Malgré ces résultats, la transplantation fécale a mauvaise presse. Bizarrement, la plupart des gastro-entérologues n’aimeraient pas travailler avec de la « merde ».
C’est pourquoi des médecins de l’Hôpital général Kingston en Ontario, ont conçu « RePOOPulate », un mélange de 33 bactéries différentes, toutes issues des matières fécales d’une personne saine. Censé mimer la flore d’un intestin en santé, ce mélange a récemment guéri deux femmes de 70 ans qui souffraient de diarrhée à C. difficile.

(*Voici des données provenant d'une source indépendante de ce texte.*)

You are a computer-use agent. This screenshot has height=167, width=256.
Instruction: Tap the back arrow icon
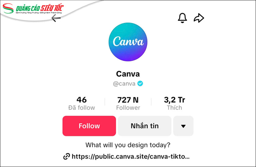56,18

Après plus d’un an à subir quotidiennement plusieurs épisodes de diarrhée, ces dames furent ravies de retrouver leur flore intestinale… ainsi qu’une vie normale.
Références:
- Olle, B. Medicines from microbiota, Nature Biotechnology, 2013, Vol. 31:4 http://www.nature.com/nbt/journal/v31/n4/full/nbt.2548.html
- Yong, E. Infusion of pseudo-poo cures gut infections in two women, Phenomena: Not Exactly Rocket Science, 10 janvier 2013 http://phenomena.nationalgeographic.com/2013/01/10/infusion-of-pseudo-poo-cures-gut-infections-in-two-women
- McKenna, M. Swapping Germs. Scientific American, 2011 http://www.scientificamerican.com/article.cfm?id=swapping-germs
- McKenna, M. Fecal Transplants: A Clinical Trial Confirms How Well They Work. Wired, 2013 http://www.wired.com/wiredscience/2013/01/fecal-clinical-trial
Note: Ce premier article a été rédigé dans le cadre du Certificat en rédaction que je poursuis à l’Université de Montréal.